170 — Axonal synapse sorting in medial entorhinal cortex
Schmidt et al (10.1038/nature24005)
Read on 06 February 2018In my opinion, the biggest challenge in visualizing neural microcircuitry is being able to wrap your head around the enormous density of the data: A single millimeter can hold hundreds of thousands of neurites, and probably hundreds of millions (or more!) of synapses. Ignoring a single voxel can have huge implications when considering the resultant connectome.
One of the most surreal things I’ve ever done is “flown” through dense neuropil using WebKnossos, a tool developed at the Max Planck Institute for Brain Research in Germany. You can watch Flight Mode on YouTube here. In short, it puts you in a (slightly distorted) cavity in the data, and warps the data as you glide through it so that you never feel claustrophobic.
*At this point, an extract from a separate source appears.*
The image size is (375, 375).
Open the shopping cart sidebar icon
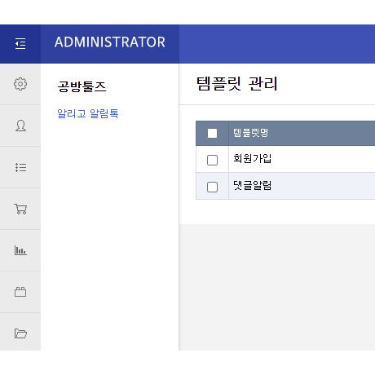pos(20,209)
Today’s paper uses a team of 24 tracers — armed with WebKnossos — to understand the patterns of connectivity between neurons in medial entorhinal cortex (MEC). From this interrogation of a few micrometers of mouse cortex, Schmidt et al find a few interesting patterns:
First, excitatory-excitatory connections between neurons in MEC are rare. Instead, inhibitory interneurons likely act as a signal aggregator or filter. This is substantiated by prior electrical recording work.
Second, and more central to the “lesson” of this paper: Synapses self-sort along the length of neurites in MEC. In other words, axons’ inhibitory targets tend to be closer to the soma, whereas excitatory targets tend to be further away. The overall spatial distribution of excitatory or inhibitory synapses is roughly the same; so it is clear that this is not a function of the geometry of the sample, but rather a connectivity pattern common to cells in this brain region.
The authors dub this pattern Path-length-dependent axonal synapse sorting, or PLASS. They hypothesize some possible wiring diagrams for the PLASS circuitry, and demonstrate how PLASS might be a mechanism for tuning spike timing.